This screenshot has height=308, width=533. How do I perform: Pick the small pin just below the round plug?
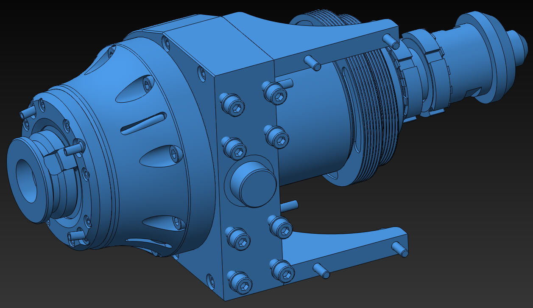[x=288, y=205]
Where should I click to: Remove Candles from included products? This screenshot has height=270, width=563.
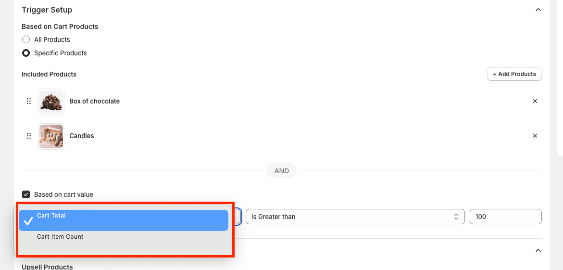(x=535, y=136)
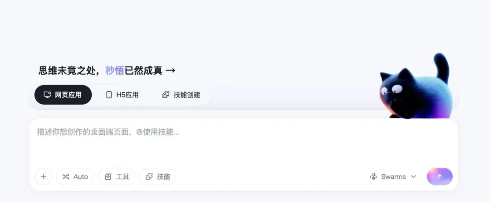Toggle the Auto mode pill
The height and width of the screenshot is (202, 490).
[75, 177]
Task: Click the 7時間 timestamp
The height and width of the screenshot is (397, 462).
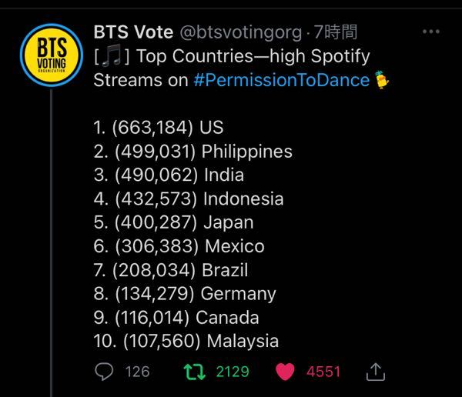Action: point(335,32)
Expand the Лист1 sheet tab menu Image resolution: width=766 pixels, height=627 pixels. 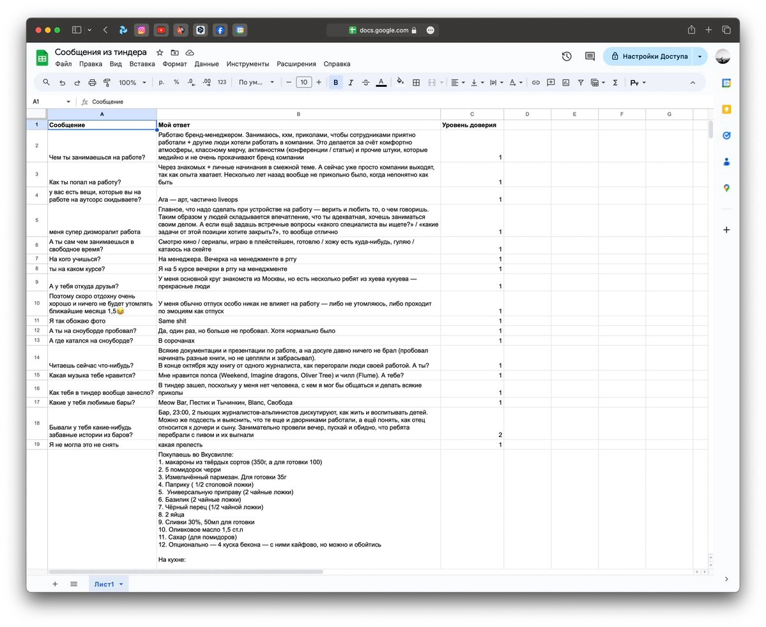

==================================================

**TASK TO CARRY OUT:** Only the lines from the one with "Where should I" through the end of the listing above should be output, exactly as written and with no pictures.

**PROBLEM SOLUTION:**
Where should I click to: Remove Candles from included products? This screenshot has height=270, width=563.
(x=535, y=136)
Toggle the Auto mode pill
The height and width of the screenshot is (202, 490).
[75, 177]
Task: Click the 7時間 timestamp
The height and width of the screenshot is (397, 462).
Action: point(335,32)
Expand the Лист1 sheet tab menu Image resolution: width=766 pixels, height=627 pixels. 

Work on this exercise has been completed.